Cette règle générale m’étant donnée, je n’ai plus qu’à chercher si dans un cas particulier, tel être a les premiers attributs, auquel cas je le range dans la catégorie d’homme, et par là seul je lui applique l’attribut surajouté aux précédents. Je ne tire pas cette conclusion de la formule, mais je conclus conformément à la formule. L’opération n’est pas une inférence, mais une interprétation.

L’opération est plus évidente encore lorsque la majeure, au lieu d’être le résultat de l’induction, est le résultat d’une autorité extérieure, d’une loi par exemple. Le législateur décide que l’escroquerie c’est-à-dire, par définition, tel ou tel ordre de faits, sera punie de telle peine. Le juge, quand il a un accusé devant lui, n’a plus qu’à rechercher si les actes qui lui sont imputés rentrent ou ne rentrent pas dans la définition.

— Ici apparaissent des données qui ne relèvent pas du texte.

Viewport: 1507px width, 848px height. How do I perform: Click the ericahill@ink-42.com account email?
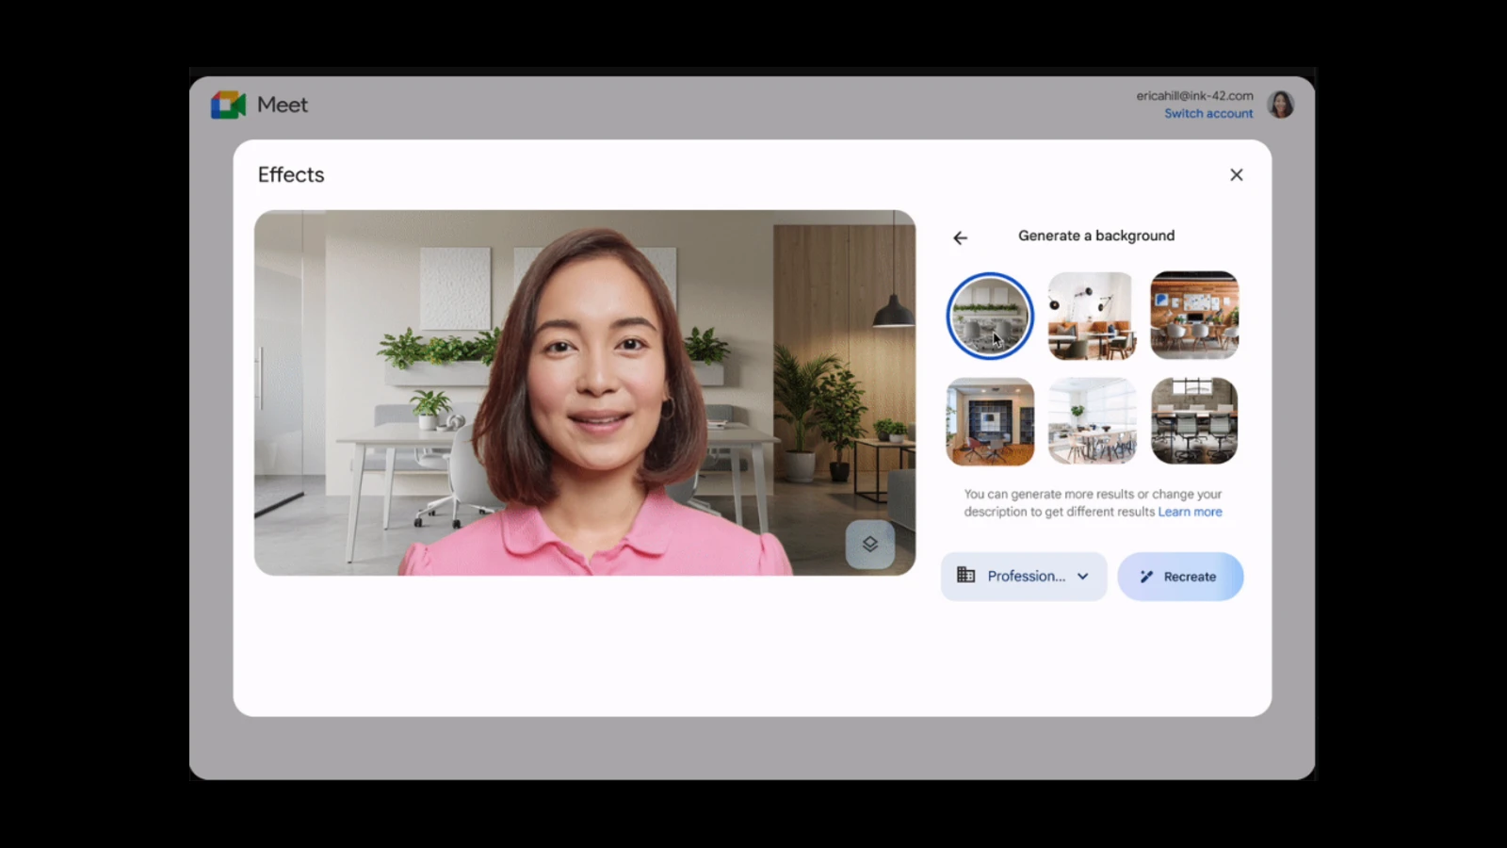(x=1194, y=96)
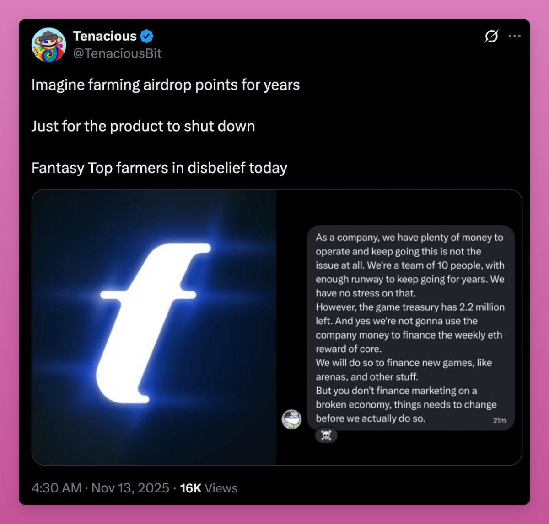Click 'Fantasy Top farmers in disbelief today' text
The width and height of the screenshot is (549, 524).
159,168
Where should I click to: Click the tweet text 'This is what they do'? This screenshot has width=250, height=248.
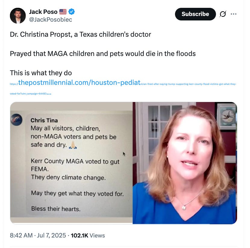point(41,73)
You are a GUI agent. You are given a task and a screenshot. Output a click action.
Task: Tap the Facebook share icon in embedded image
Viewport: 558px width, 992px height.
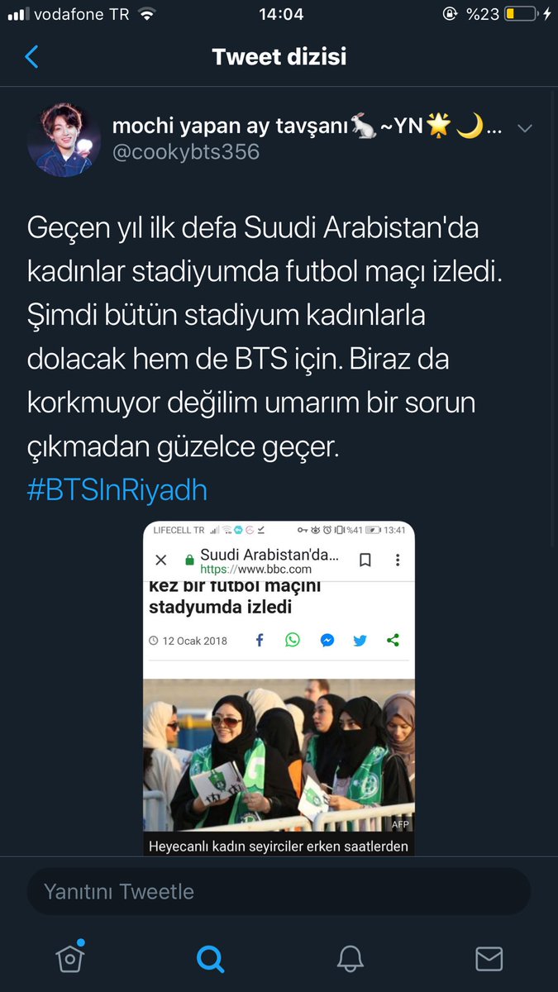259,640
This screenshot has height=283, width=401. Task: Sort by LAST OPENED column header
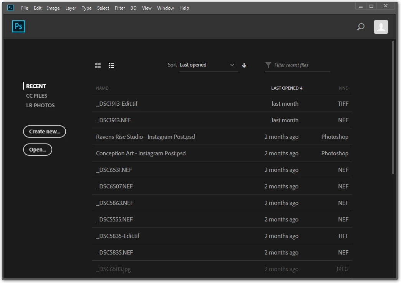[287, 88]
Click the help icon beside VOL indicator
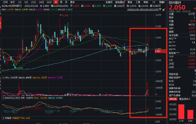The height and width of the screenshot is (124, 196). tap(3, 78)
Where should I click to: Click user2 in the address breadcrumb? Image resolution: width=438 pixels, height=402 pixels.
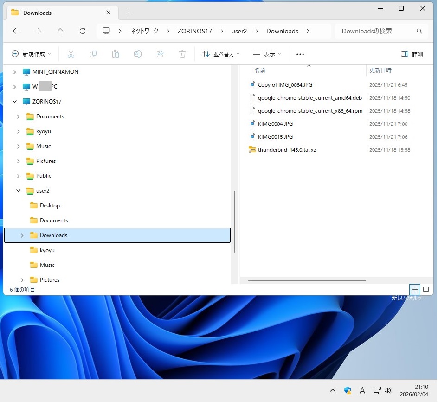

Si le syllogisme n’est qu’une conclusion du particulier au parti culier, on demandera pourquoi la majeure est générale, et pourquoi elle doit l’être pour garantir la solidité de la conclusion. Pourquoi ne pas prendre le chemin le plus court ? Pourquoi nous forcer « à gravir la montagne pour la redescendre ensuite » ? Aussi, suivant Mill, pouvons-nous toujours si nous le voulons, et nous le faisons souvent, passer immédiatement du particulier au particulier. Mais il y a grand avantage à traduire notre expérience passée en une proposition générale et « à faire passer l’argument par le canal circulaire de l’induction des cas connus à la proposition générale, et de l’application subséquente de la proposition générale au cas non connu. »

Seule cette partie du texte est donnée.